Ve ardından şu emir gelir: “Eğer birini görürsen de ki: ‘Ben
Rahmân’a oruç adadım; bugün hiçbir insanla konuşmayacağım.’” (Meryem, 19/26) İşte bu, yalnızlığın ve sabrın zirvesidir. Sessizlik burada bir
iletişimsizlik değil, ilahî bir iradeye teslimiyet anlamı taşır. Meryem’in bu
sessizliği “Ben kendimi savunmayacağım, izah yapmayacağım. Hakikati Allah
konuşturacaktır.” demektir. Eğer Meryem evli olsaydı, Yahudiler arasında yaygın
bir gelenek olmasına rağmen ona “susma orucu” tavsiye edilmezdi.
4. Sessizliğin Derin Anlamı: Bir Savunma Değil, Bir Şahitlik
Meryem’in sessizliği, korkunun değil imanın sonucudur. O susar
çünkü: Kendini savunmak, ilahî mucizeyi gölgeleyebilir. Konuşmak, Allah’a olan
güvenin zayıflığına işaret edebilir. Sessizlik, hakikatin Allah tarafından dile
getirileceğine olan inancın ifadesidir. Ve gerçekten de öyle olur. Hz. İsa,
daha bebekken konuşarak annesini temize çıkarır: “Ben Allah’ın kuluyum. O bana
Kitap verdi ve beni peygamber yaptı.” (Meryem, 19/30) Bu sessizlik,
Meryem’in tarihsel kimliğini değil, kıyamete kadar sürecek örnekliğini
oluşturur. Hz. Meryem’in susması, Allah’ın konuşmasıdır. Ayette geçen savm
(oruç) kelimesi, İslam öncesi dillerde “susmak” anlamında da kullanılırdı.
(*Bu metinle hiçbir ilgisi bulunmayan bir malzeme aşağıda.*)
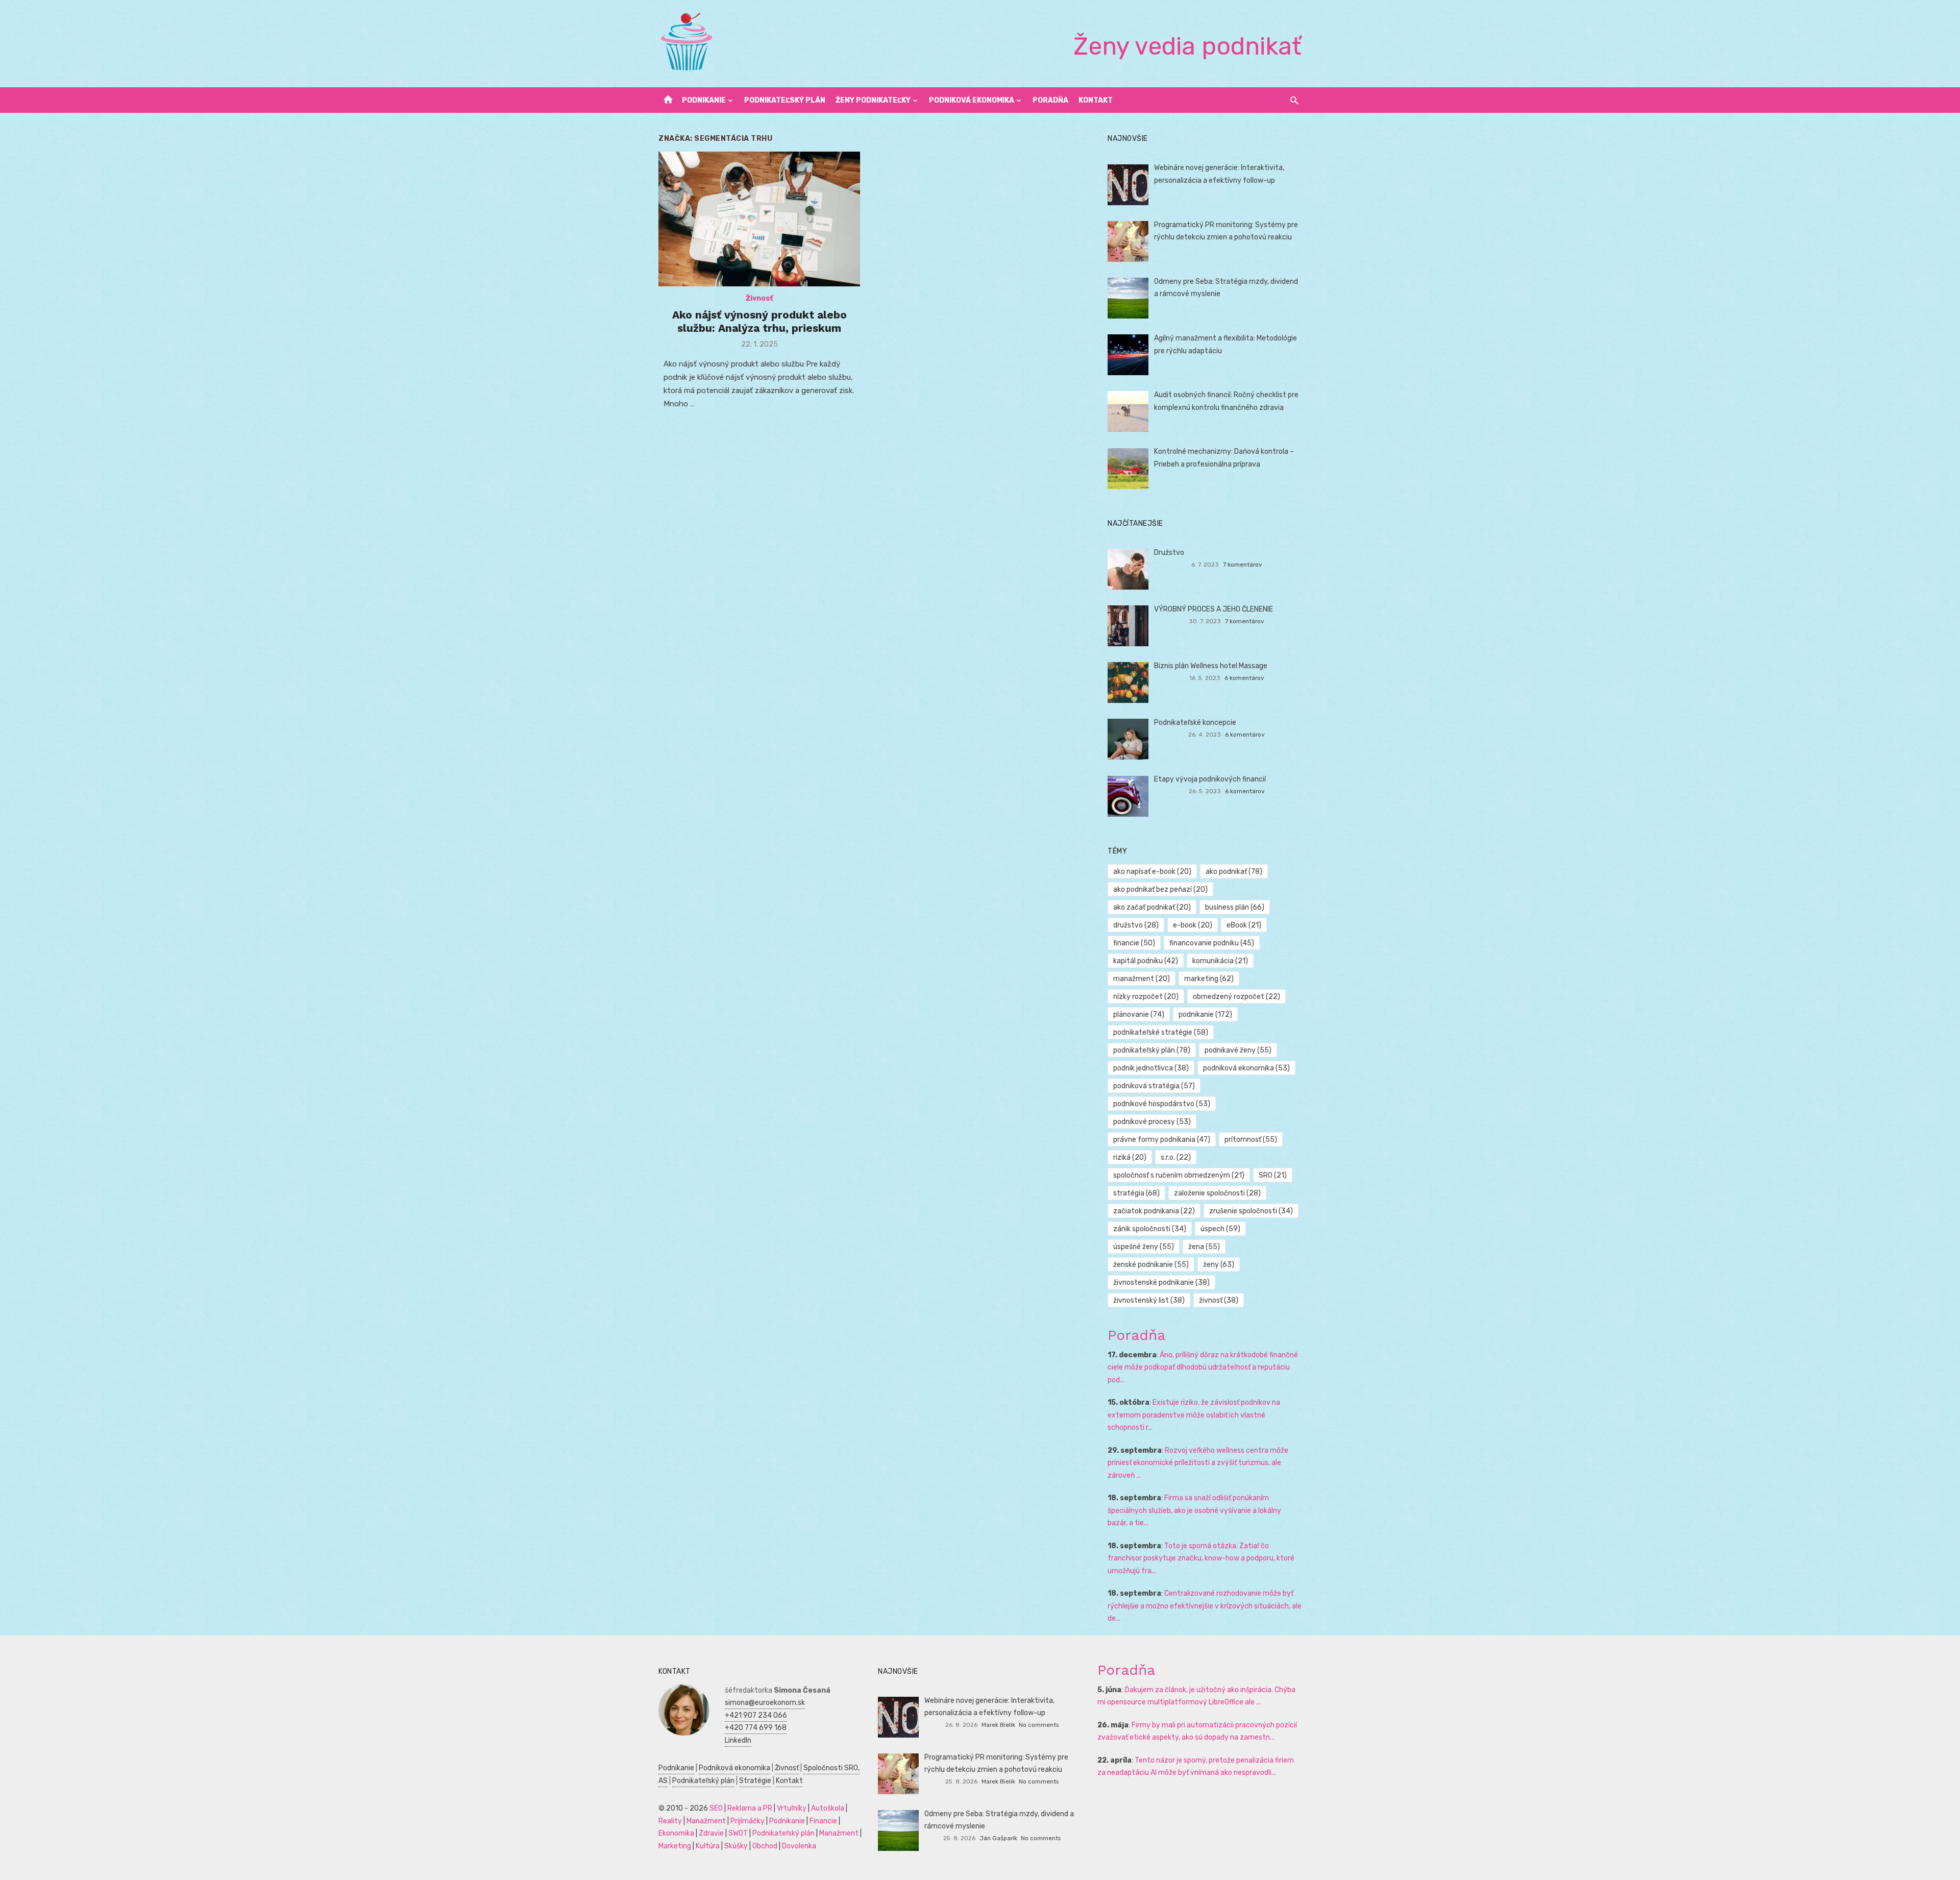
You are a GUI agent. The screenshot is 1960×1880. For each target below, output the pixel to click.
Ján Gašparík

Dolayısıyla Meryem’in orucu yememek değil, konuşmamaktır. Kur’ân’a göre bu
sessizlik bir acziyet değil; imanın ve tevekkülün zirvesidir. Hz. Meryem, en
kırılgan anda bile nefsinin değil, Rabbinin sözüne kulak verir. Böylece
Rahmân’a duyulan güven, dilin susmasıyla değil, kalbin Allah’a açık oluşuyla
ortaya konur. “Ben Rahmân’a oruç adadım” ifadesi, ibadetlerin yalnızca dışsal
ritüellerle sınırlı olmadığını gösterir. Oruç, bedensel olduğu kadar dilsel ve
zihinsel bir arınmadır. Bu, Kur’ân’daki “Umulur ki sakınırsınız” (Bakara, 2/183) ifadesiyle de örtüşür. Meryem’in konuşmama kararı dışarıdan pasif
görünse de aslında kelimelerin yetersizliğini kabul eden bilinçli bir iradedir.
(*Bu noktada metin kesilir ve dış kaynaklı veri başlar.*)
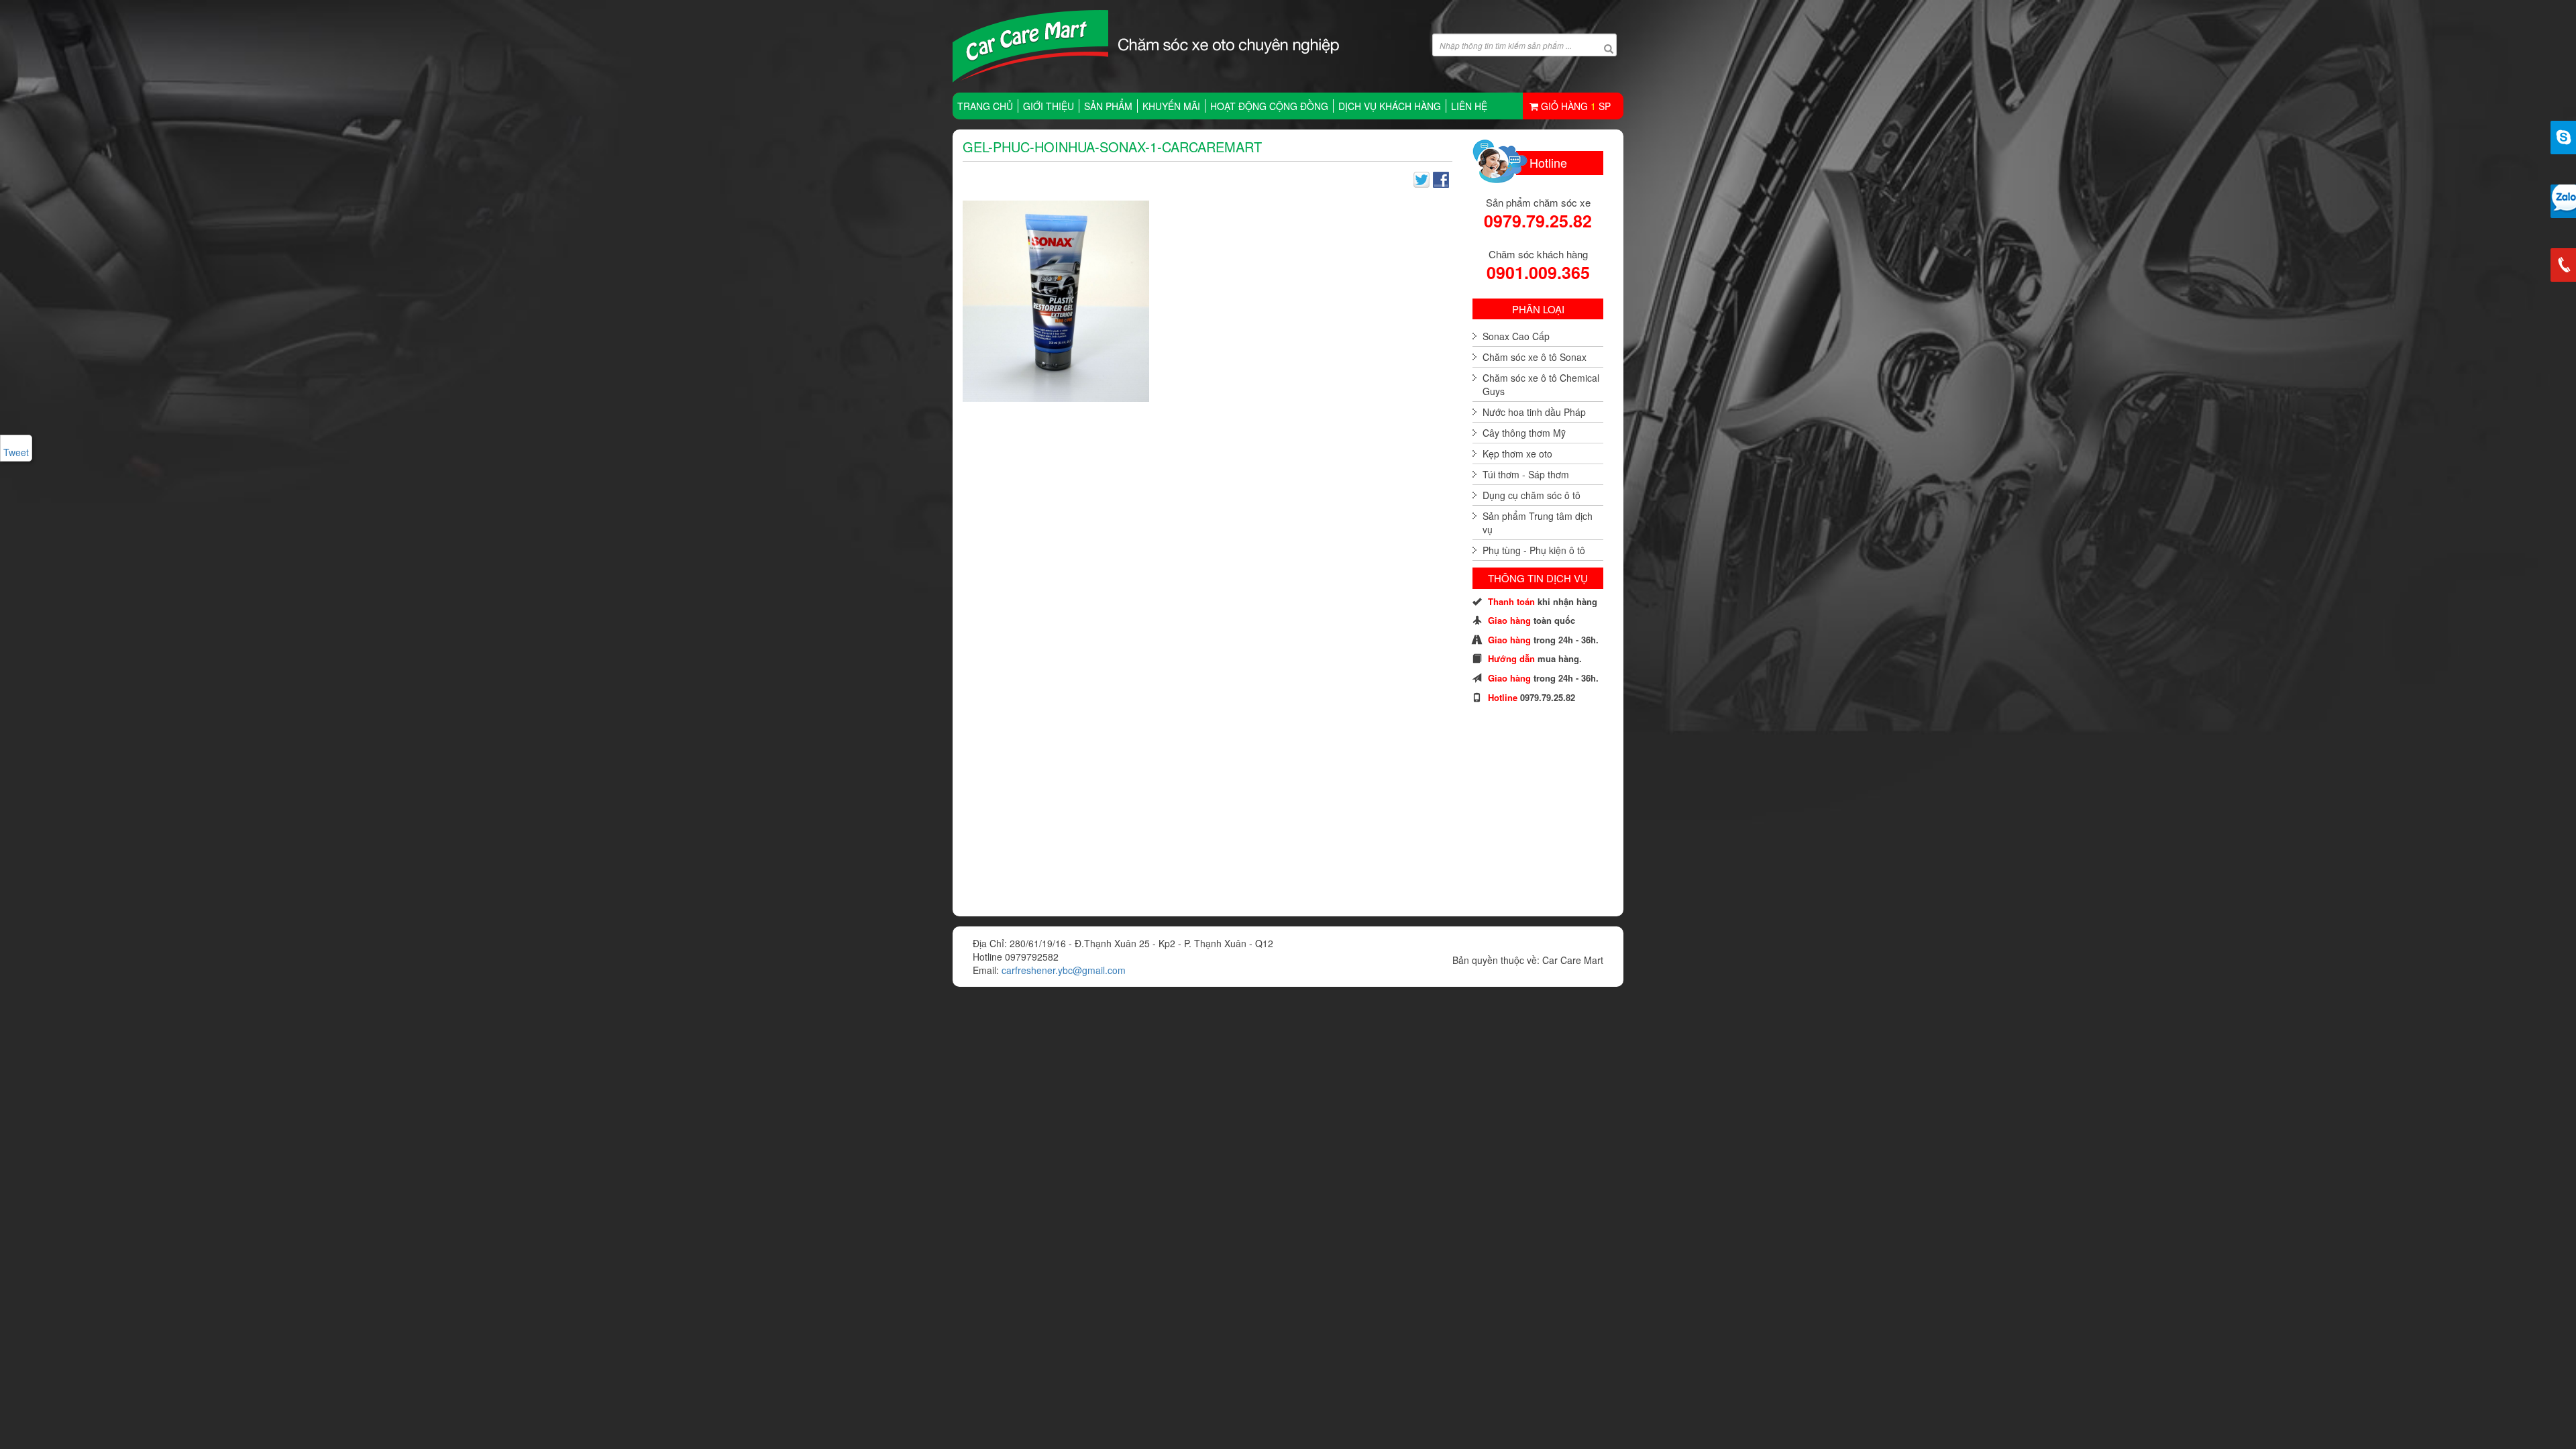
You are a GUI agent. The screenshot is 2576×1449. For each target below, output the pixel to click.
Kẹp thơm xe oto (1517, 453)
O an için en doğru söz, hiçbir şey söylememektir. Çünkü ilahî plan, insan
sözüne değil Allah’ın müdahalesine yer verecektir. Hz. İsa’nın bebekken
konuşması, bu ilahî müdahalenin zirvesidir: Meryem konuşmaz; Allah konuşturur.
Bu da bize sessizliğin de bir tebliğ biçimi olduğunu öğretir. Kur’ân’da birçok
örnekte olduğu gibi burada da Allah, olayların merkezine doğrudan müdahale
eder. Kulun görevi o anda sadece sabretmek ve güvenmektir. Hz. Meryem,
toplumsal anlamda yalnız bırakılmış, fiziksel olarak da toplumdan uzaklaşmış
bir kadındır. Bekâr bir kadının toplum önüne bir bebekle çıkması, ahlaki ve
sosyal olarak büyük bir sınavdır. Tam bu anda Allah, ona sadece susmasını
değil, konuşmamayı ilan etmesini emreder. Bu ilan aynı zamanda bir koruyucu
kalkandır; çünkü Hz. Meryem, kendini savunmayı Allah’a bırakmıştır.
5. Sessizliğin Çağrısı
Günümüzde insan, sürekli konuşan ve ifade eden bir varlığa
dönüşmüştür. Söz, çoğu zaman hakikatin değil nefsin aracıdır. Bu çağda
sessizlik, bazen gerçeğe ulaşmanın en güçlü aracıdır. Meryem’in sessizliği
bugünün insanına bir çağrıdır: Her söz hakikat değildir; her suskunluk da
zayıflık değildir. Sessizlik, doğru zamanda ve doğru niyetle yapıldığında
hakikati daha fazla ortaya çıkarabilir. Nitekim Meryem’in konuşmaması, onun
adına İsa’nın konuşmasına vesile olmuştur. O konuşma, bir bebekten gelen en
derin tebliğdir. Rahmân’a adanmış sessizlik, nefsin sesini kısmak, kalbin
sesini açmaktır. Meryem’in sessizliği, Kur’ân’da bir kadın figürünün toplumsal
baskıya karşı direnişi değil, Allah’a tam teslimiyetinin örneğidir. Bu
sessizlik, konuşmaktan kaçış değil; kelimelerin yetersizliğini fark edip
Allah’ın sözüne yer açmaktır. Kur’ân’daki bu örnek, her çağın insanına derin
bir öğüttür: Susulması gereken yerde konuşmak zulümdür; konuşulması gereken
yerde susmak ihanettir. Ama bazı anlar vardır ki, susmak ibadettir.